Contributed by Paul Bagon and Yvanna Custodio
Judge Martin Glenn of the United States Bankruptcy Court for the Southern District of New York recently dismissed a putative class action complaint filed on behalf of former employees of MF Global that alleged the chapter 11 trustee for MF Global Holdings Ltd. and certain of its subsidiaries and the SIPA trustee for MF Global Inc. failed to provide sufficient notice under the federal Worker Adjustment and Retraining Notification Act (the “WARN Act”) and the New York version of the WARN Act prior to terminating such employees. In its memorandum opinion and order, the bankruptcy court considered whether the SIPA trustee and chapter 11 trustee were “employers” for purposes of the WARN Act and the NY WARN Act or “liquidating fiduciaries” who are excepted from the obligation to comply with advance notice requirements under the WARN statutes, in which case the actions of the trustees would be protected.
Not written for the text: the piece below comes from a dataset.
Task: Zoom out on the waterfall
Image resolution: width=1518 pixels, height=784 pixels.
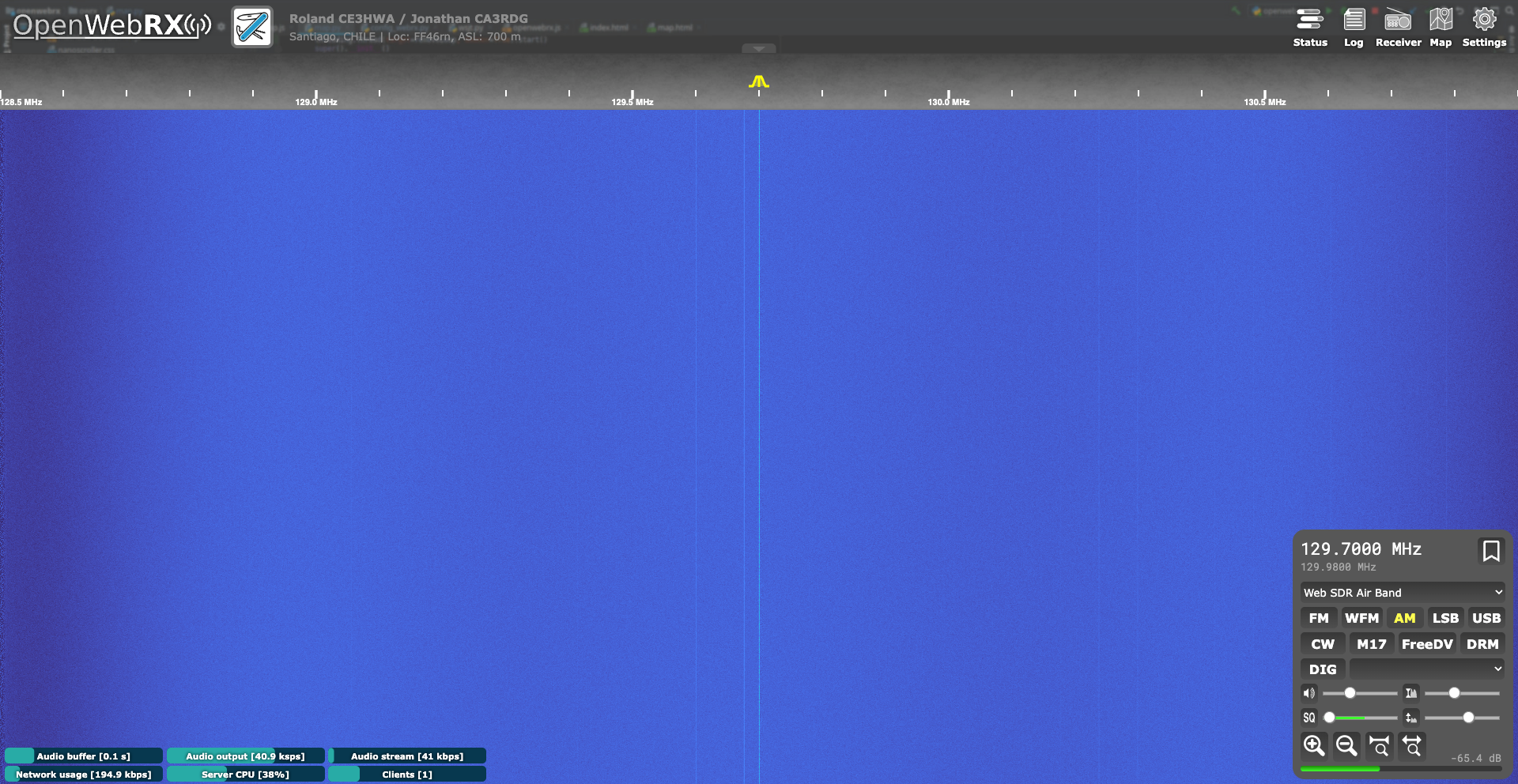Action: tap(1346, 745)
On October 31, 2011, pursuant to the Securities Investor Protection Act, the United States District Court for the Southern District of New York entered the order commencing the liquidation of MF Global Inc., the U.S. broker-dealer arm of the MF Global enterprise, and appointed James W. Giddens as the SIPA trustee. (Under SIPA section 78eee, upon the grant by the district court of the “protective decree” and the appointment of the SIPA trustee, the liquidation proceeding is removed to the bankruptcy court.) SIPA section 78fff(a), among other things, requires a SIPA trustee to liquidate the broker-dealer business. That same day, the broker-dealer’s parent company, MF Global Holdings Ltd., and its affiliated financing company, MF Global Finance USA Inc., filed voluntary chapter 11 petitions. Approximately two weeks later, on November 11, 2011, the putative class members were dismissed from their employment. On November 21, 2011, the debtors and the statutory creditors’ committee filed a joint emergency motion seeking the appointment of a chapter 11 trustee, which the court granted a week later.
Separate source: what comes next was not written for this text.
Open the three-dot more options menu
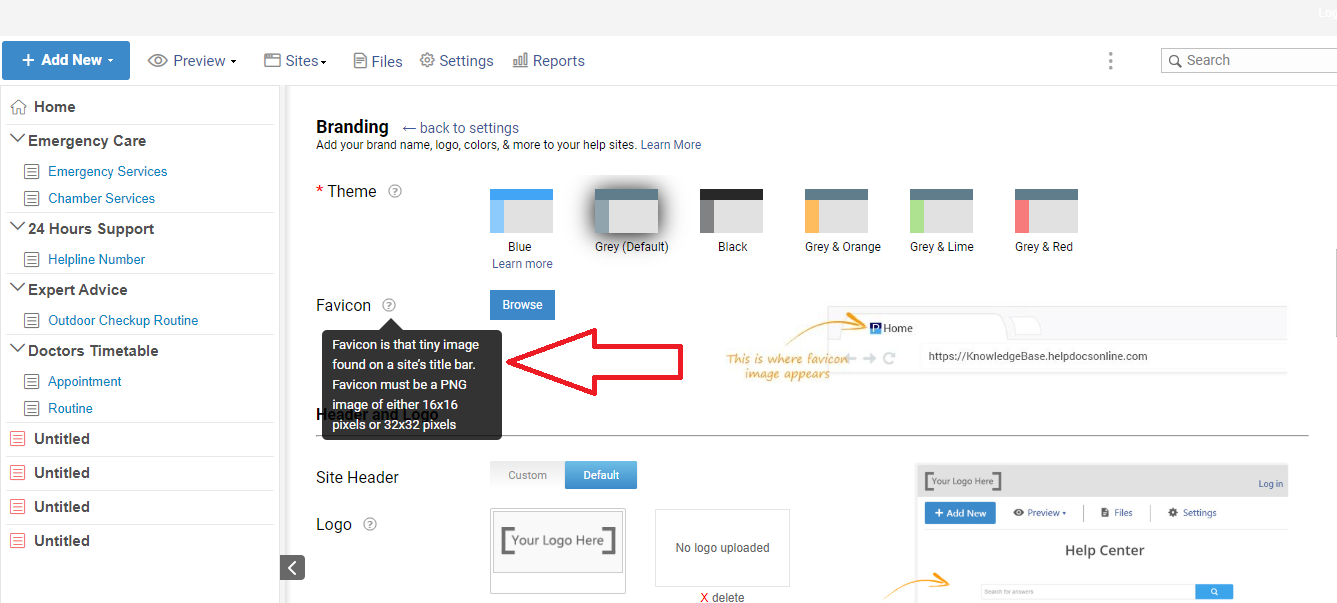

The only purpose of the SIPA proceeding for the MF broker-dealer (which employed the bulk of the terminated MF employees) could be liquidation. The stated purpose of the chapter 11 filings, however, was less clear. Although the first day affidavit and the statements at the first day hearing indicated that the MF Global chapter 11 cases were filed with the hope of reorganizing, these statements conflicted with those made in the emergency motion seeking the appointment of a chapter 11 trustee “to reorganize and/or liquidate the [d]ebtors’ assets for the benefit of the . . . estates,” which also stated that “[t]he primary objective for the duration of the chapter 11 cases is the orderly wind-down of the [d]ebtors’ various assets.” The bankruptcy court observed, “With the appointment of the Chapter 11 Trustee on November 28, 2011, it became clear that the only possible outcome for the chapter 11 [d]ebtors was liquidation. But between October 31, 2011 and November 22, 2011, there is nothing in the record to establish that the chapter 11 [d]ebtors intended to liquidate.”
Having established the differing original objectives of the SIPA proceeding and the chapter 11 cases, Judge Glenn then considered whether the trustees were “employers” for the purposes of the WARN statutes. Both trustees relied upon the preamble to the explanatory WARN Act Regulations issued by the Secretary of the Department of Labor to exclude themselves from the definition of “employer.” As a matter of law, the bankruptcy court concluded that the MF broker-dealer was liquidating when the layoffs occurred because the SIPA trustee was empowered by law only to liquidate the business, and as such, the SIPA trustee was a “liquidating fiduciary” and did not fall within the definition of “employer.” Accordingly, the SIPA trustee was excepted from the obligation to comply with the advance notice requirements under the WARN statutes.
Although the bankruptcy court also granted the chapter 11 trustee’s motion to dismiss, it did so without prejudice and without basing its decision on the “liquidating fiduciary” principle. Unlike the SIPA trustee’s motion to dismiss, disputed issues of fact existed with respect to the chapter 11 debtors. Moreover, the class action complaint itself did not allege whether the debtors were seeking to reorganize or to liquidate. Having concluded that the allegations in the complaint were deficient, the court granted the chapter 11 trustee’s motion to dismiss, but also granted the putative class representatives leave to amend their complaint within thirty days. The bankruptcy court noted, however, that any subsequent amendment of the complaint would not preclude the court from dismissing the amended complaint based on the “liquidating fiduciary” principle.
Thielmann reminds (or perhaps warns) debtors and their professionals that the interplay between the Bankruptcy Code and various federal and state statutes can be complicated and often ill-defined. Moreover, what may appear to be innocuous, generic statements made in first day pleadings may have implications later. Unless a debtor-entity is excepted from the definition of “employer” pursuant to the WARN statutes, a debtor (or its trustee) is warned to WARN.
Disclosure: Although Weil is not involved in the WARN litigation, we represent the Administrators in certain of the proceedings relating to MF Global’s UK subsidiaries, including its UK broker-dealer.